Messaging App Remind and Verizon Resolve Dispute Over Fee, Free Texting Service to Continue

Staff Writer

After talks between school messaging app Remind and Verizon were stalled this past week, the education company and the phone carrier have come to a solution over a text messaging fee that threatened to end Remind’s free texting service for Verizon customers.

Verizon announced Thursday that the company would not charge any additional fees to Remind for text messages sent over its platform. The messaging app, which had previously stated that it would be discontinuing free texting for Verizon customers on Jan. 28 as a result of the fee, reported that there would be no service disruption after all.

Remind, which offers communication services for schools, is used by educators across the country to send out notices about assignments or updates about emergency events like school closures. The company estimates that its app is used in more than 80 percent of U.S. schools.

Users can send in-app messages or updates via email, but they also have the option to receive SMS texts from the platform. The company has a free version of the app for individual teachers and classrooms to use, and a paid model for entire schools or districts.

Earlier this month, Remind announced that it would no longer be able to offer texting on its free plan for any customers using Verizon networks, as the phone carrier planned to charge an additional fee to the company for those messages. Remind estimated that 7 million of their users would be affected.

Remind wasn’t the only company facing this fee—Verizon had planned to impose the additional cost on all app-to-text services. The carrier had said that the fee would underwrite the costs associated with protecting against spammers, who use these same mass messaging capabilities to send unwanted robotexts.  

In response, teachers, school districts, and parent-teacher organizations took to Twitter, urging Verizon to rethink the change. Using the hashtag #ReverseTheFee, educators explained why the app was an indispensable tool in their work.  

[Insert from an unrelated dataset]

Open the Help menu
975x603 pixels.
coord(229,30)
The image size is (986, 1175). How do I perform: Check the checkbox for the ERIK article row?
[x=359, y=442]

Following the social media outcry, Verizon offered Remind a deal: The carrier wouldn’t charge the messaging company a fee for any messages sent between families and educators at K-12 organizations.

But Remind said not all of their users would be covered by that offer.

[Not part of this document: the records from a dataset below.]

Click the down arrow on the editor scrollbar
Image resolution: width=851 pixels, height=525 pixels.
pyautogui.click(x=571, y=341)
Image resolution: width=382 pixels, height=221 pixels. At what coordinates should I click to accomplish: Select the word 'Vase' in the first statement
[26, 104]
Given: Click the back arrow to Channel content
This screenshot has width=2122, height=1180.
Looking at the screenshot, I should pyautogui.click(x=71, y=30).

“Many of you may also be part of the large and growing base of students, parents, and educators who rely on Remind every day in organizations like preschools, day cares, colleges, churches, and youth organizations across the country,” Remind CEO Brian Grey said, in a written statement released last week. “Based on Verizon’s proposal, these wouldn’t necessarily count as ‘K-12 organizations.’ “

Verizon slammed Remind’s continued campaign against the fees, arguing that the messaging company was holding students and teachers hostage in the deals with the carrier.

“It’s outrageous that Remind is using families, educators and school communities as pawns,” said Aparna Khurjekar, who leads customer experience for Verizon, in a statement last Thursday. “No one should need to worry about whether they’ll receive these notifications.”

But just days before Remind planned to discontinue the texting service, the two companies struck a deal.

Verizon announced that it wouldn’t charge the fee to Remind for any texts sent through its system, whether these messages were connected to K-12 institutions or not.

“We are keeping the service exactly the way it has been for Remind and other companies like it that deliver free communications to these important users … We understand how important this service is to our customers and we’re committed to ensuring that a free messaging option remains available now and going forward,” Richard J. Young, a director of corporate communications at Verizon, said in a statement Friday

In a statement released Friday, Grey confirmed that there would be no service disruption for Verizon customers.

Grey credited the change to the flood of protest that educators, students, and parents raised on social media. “Your voices have been heard,” he said.